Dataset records
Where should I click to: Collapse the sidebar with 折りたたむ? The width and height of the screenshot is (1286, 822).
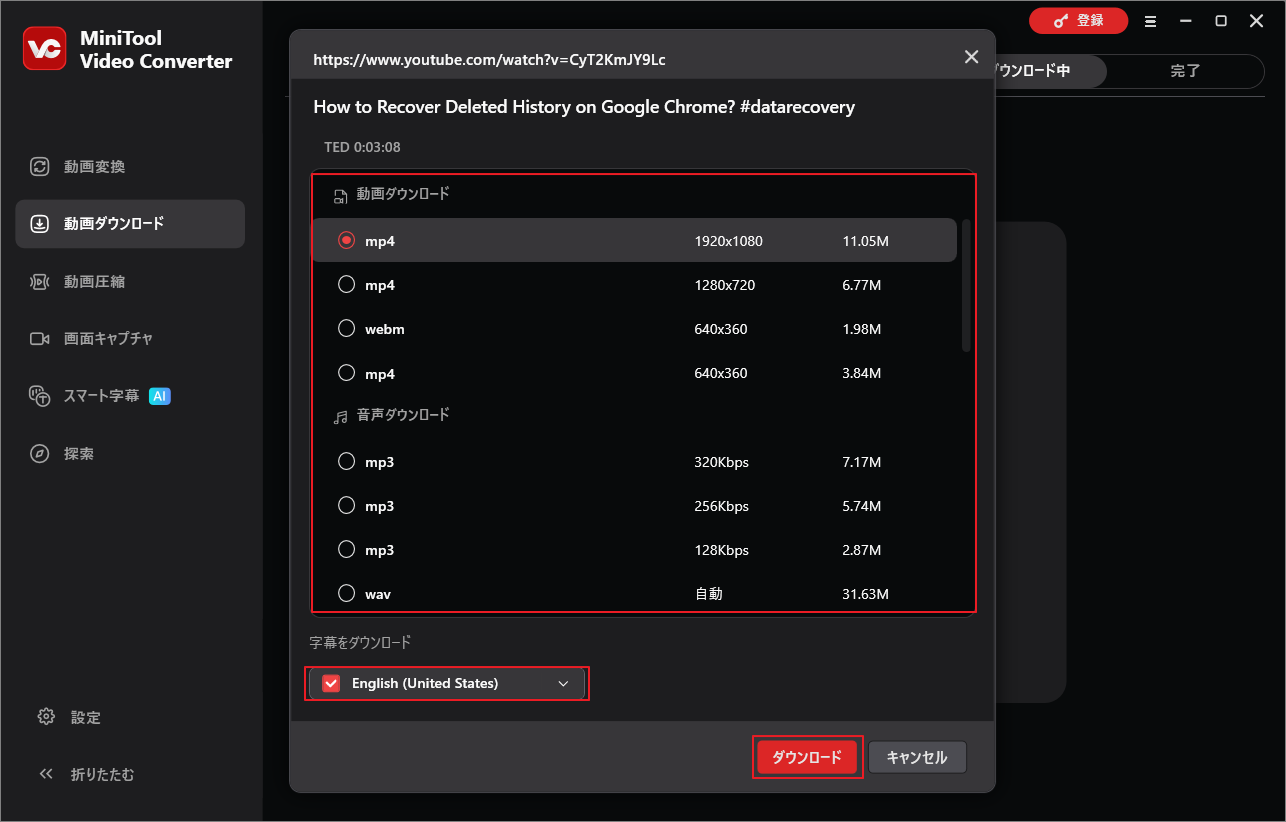pyautogui.click(x=86, y=774)
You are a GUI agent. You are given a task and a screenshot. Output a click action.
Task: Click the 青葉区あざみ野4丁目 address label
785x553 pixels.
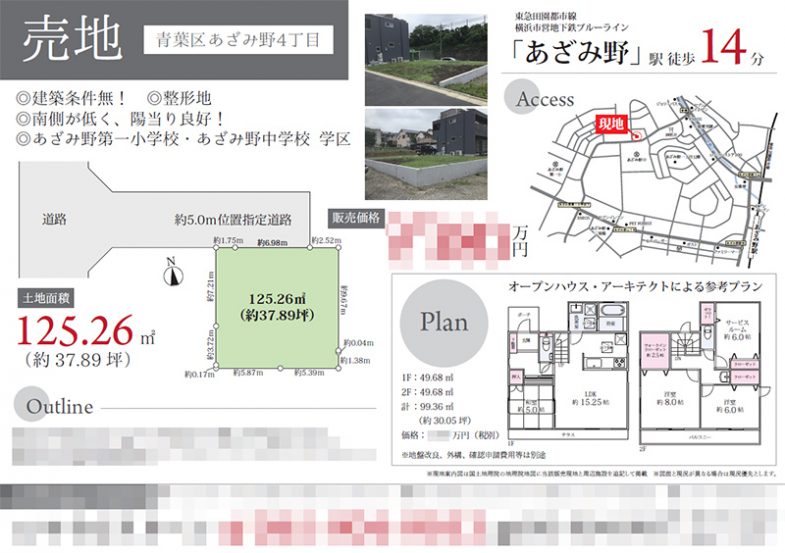coord(238,41)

**Exercise details**
Print each entry shown above with exact wording and no pictures.

**Solution**
Where should I click to: Collapse the sidebar with 折りたたむ? The width and height of the screenshot is (1286, 822).
pyautogui.click(x=86, y=774)
You are a GUI agent. You are given a task and a screenshot. Output a click action.
Task: Click the 青葉区あざみ野4丁目 address label
785x553 pixels.
coord(238,41)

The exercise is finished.